** START OF Entries provided **
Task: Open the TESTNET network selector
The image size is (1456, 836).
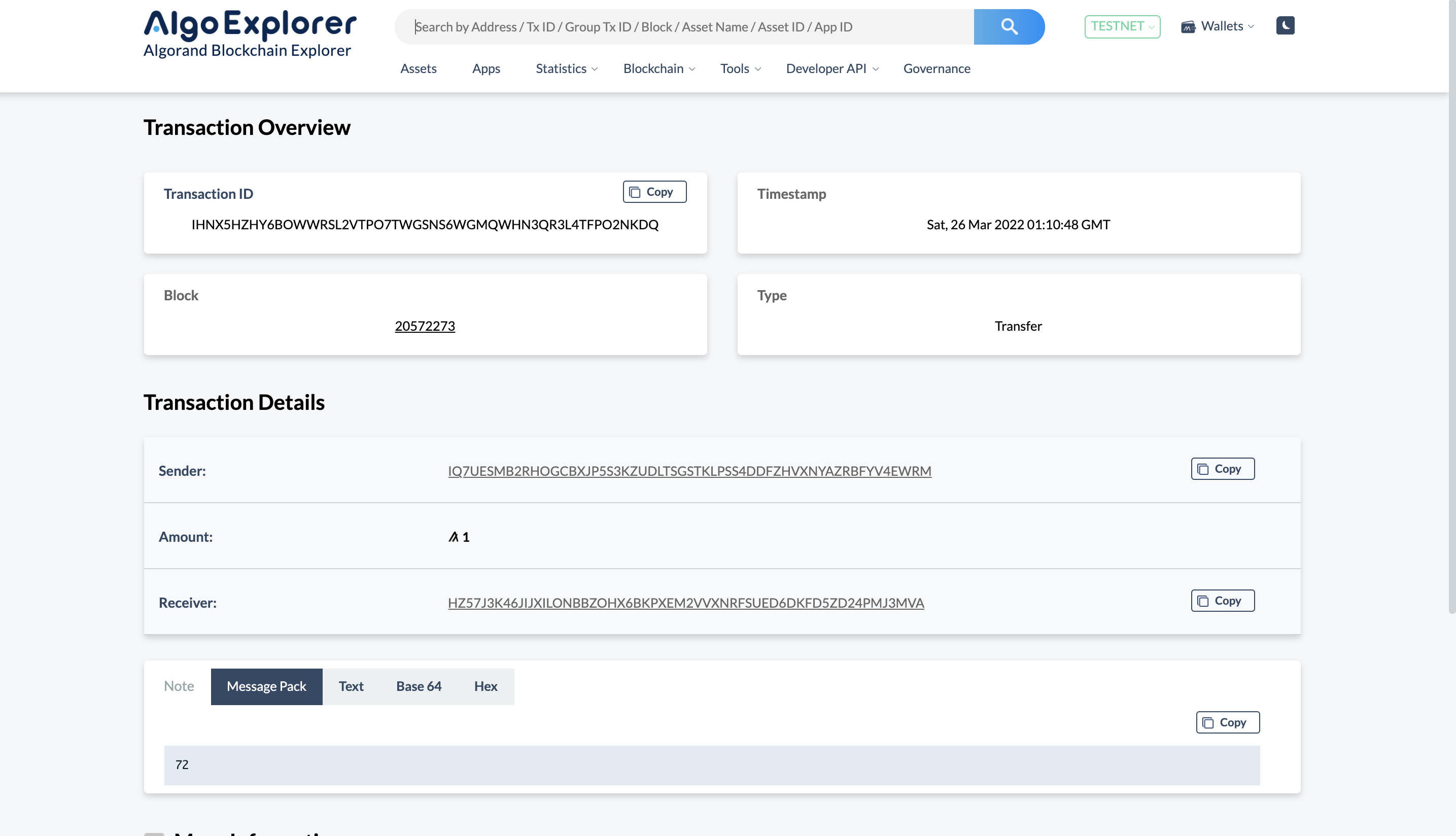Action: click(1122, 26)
** END OF Entries provided **
** START OF Entries provided **
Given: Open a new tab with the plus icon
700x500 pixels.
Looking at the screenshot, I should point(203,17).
** END OF Entries provided **
** START OF Entries provided **
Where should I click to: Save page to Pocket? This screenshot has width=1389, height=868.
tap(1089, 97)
** END OF Entries provided **
Task to carry out ▸
Copy out the lines from the one with "Where should I" up to and including the one with "tap(1089, 97)", putting "image" where "screenshot" stands and changing nothing else.

Result below ▸
Where should I click to: Save page to Pocket? This image has width=1389, height=868.
tap(1089, 97)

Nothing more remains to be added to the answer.